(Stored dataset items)
--------------------------------------------------
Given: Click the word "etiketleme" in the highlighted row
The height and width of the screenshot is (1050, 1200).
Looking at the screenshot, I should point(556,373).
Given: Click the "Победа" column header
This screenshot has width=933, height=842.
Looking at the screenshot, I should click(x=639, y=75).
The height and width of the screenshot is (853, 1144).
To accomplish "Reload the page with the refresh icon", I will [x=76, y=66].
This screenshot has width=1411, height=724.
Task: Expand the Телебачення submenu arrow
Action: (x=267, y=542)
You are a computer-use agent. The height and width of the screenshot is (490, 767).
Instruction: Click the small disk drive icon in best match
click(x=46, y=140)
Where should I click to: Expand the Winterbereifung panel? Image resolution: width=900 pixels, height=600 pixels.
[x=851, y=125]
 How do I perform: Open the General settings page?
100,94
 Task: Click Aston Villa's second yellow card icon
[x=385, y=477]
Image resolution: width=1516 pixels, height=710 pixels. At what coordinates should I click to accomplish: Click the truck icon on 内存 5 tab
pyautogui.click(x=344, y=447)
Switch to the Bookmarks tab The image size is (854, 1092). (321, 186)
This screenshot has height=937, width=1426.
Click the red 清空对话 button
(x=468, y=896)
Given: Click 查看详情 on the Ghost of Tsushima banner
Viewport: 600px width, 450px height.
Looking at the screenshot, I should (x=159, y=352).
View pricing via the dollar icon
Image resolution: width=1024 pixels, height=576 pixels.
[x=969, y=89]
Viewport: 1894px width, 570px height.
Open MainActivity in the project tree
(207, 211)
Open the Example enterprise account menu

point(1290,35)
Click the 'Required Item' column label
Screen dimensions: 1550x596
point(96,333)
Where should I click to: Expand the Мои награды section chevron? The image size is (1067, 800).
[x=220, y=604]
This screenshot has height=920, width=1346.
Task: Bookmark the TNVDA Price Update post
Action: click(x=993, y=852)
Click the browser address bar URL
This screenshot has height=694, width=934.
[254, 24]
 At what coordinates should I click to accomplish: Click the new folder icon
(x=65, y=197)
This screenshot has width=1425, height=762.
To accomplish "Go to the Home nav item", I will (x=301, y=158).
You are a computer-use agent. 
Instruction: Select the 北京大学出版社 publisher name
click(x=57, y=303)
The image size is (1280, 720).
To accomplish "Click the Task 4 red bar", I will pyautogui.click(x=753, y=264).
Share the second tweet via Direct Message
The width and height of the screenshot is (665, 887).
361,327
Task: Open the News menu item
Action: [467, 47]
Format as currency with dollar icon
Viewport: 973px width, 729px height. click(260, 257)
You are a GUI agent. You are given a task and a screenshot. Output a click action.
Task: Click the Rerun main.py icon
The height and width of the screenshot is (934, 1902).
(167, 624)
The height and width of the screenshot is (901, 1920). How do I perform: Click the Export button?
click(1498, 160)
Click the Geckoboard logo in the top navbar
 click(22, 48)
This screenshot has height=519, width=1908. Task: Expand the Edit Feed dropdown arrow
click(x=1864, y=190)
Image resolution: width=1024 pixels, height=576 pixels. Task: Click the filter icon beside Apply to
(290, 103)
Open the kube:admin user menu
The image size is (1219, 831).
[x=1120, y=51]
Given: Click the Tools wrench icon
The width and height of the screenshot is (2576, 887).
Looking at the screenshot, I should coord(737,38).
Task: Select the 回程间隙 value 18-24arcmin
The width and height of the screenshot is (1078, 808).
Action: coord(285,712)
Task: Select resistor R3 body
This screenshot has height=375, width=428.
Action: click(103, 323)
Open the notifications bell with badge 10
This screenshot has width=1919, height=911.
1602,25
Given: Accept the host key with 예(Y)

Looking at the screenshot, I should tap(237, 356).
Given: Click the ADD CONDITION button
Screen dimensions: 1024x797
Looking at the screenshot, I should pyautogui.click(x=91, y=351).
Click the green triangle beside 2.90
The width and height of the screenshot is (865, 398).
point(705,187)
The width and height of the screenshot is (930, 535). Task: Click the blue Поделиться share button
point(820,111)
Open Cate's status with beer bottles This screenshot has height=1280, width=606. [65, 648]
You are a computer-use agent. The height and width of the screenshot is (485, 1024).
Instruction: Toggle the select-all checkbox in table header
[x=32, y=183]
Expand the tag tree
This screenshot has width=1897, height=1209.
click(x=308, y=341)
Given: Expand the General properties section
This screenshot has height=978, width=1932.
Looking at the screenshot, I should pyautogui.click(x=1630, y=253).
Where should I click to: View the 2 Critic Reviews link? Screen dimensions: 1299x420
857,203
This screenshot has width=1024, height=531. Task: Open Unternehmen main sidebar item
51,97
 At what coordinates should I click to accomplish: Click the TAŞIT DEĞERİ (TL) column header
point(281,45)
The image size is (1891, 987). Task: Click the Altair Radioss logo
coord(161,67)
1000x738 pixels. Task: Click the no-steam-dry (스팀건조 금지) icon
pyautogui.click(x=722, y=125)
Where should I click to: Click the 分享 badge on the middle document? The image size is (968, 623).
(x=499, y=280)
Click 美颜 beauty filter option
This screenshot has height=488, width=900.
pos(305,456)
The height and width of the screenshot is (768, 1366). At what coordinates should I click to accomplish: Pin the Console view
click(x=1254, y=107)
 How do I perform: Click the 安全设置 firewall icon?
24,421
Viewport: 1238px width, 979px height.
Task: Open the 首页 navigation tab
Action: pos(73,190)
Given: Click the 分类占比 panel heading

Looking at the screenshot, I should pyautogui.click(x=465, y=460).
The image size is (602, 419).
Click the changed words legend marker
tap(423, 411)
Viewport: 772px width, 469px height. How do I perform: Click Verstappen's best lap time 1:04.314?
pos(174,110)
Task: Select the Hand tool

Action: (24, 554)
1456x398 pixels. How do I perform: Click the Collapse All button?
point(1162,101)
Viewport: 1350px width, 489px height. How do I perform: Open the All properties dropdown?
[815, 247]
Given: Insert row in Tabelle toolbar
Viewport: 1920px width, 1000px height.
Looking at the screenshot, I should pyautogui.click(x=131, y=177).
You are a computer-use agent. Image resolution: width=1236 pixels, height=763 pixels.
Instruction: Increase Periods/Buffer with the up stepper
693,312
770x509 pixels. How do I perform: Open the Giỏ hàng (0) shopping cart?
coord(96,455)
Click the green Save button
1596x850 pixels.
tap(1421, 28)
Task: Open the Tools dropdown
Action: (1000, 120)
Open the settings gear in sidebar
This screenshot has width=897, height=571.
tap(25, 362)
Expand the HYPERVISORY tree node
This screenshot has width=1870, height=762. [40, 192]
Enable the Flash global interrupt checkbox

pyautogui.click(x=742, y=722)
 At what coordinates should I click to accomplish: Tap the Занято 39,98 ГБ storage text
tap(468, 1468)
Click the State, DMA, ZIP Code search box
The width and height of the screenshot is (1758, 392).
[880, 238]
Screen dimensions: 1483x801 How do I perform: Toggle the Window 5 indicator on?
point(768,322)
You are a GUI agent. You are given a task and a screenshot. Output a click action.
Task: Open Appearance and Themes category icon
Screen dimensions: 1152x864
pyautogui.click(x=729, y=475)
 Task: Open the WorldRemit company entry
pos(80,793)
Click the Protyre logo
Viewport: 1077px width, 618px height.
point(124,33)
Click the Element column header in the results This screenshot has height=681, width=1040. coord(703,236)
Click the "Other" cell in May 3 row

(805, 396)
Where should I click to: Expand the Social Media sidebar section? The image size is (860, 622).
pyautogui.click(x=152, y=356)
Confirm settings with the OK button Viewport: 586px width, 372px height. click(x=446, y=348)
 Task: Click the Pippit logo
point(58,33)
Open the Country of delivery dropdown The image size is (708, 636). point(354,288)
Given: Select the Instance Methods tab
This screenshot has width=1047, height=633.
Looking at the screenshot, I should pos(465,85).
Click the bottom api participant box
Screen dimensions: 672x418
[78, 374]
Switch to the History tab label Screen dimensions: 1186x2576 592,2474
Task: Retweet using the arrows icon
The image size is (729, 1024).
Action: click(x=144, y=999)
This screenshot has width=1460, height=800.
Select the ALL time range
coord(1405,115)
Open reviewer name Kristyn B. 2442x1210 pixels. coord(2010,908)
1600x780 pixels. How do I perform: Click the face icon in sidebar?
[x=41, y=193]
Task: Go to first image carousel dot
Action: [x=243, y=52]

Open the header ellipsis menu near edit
--------------------------------------------------
**EXERCISE REQUIREMENTS**
In the answer, please give only the lines from the line containing "The image size is (729, 1024)." through the final line of the data, copied exactly.

**ANSWER TO THE EXERCISE**
The image size is (729, 1024).
Action: click(x=144, y=999)
This screenshot has width=1460, height=800.
Select the ALL time range
coord(1405,115)
Open reviewer name Kristyn B. 2442x1210 pixels. coord(2010,908)
1600x780 pixels. How do I perform: Click the face icon in sidebar?
[x=41, y=193]
Task: Go to first image carousel dot
Action: [x=243, y=52]

Open the header ellipsis menu near edit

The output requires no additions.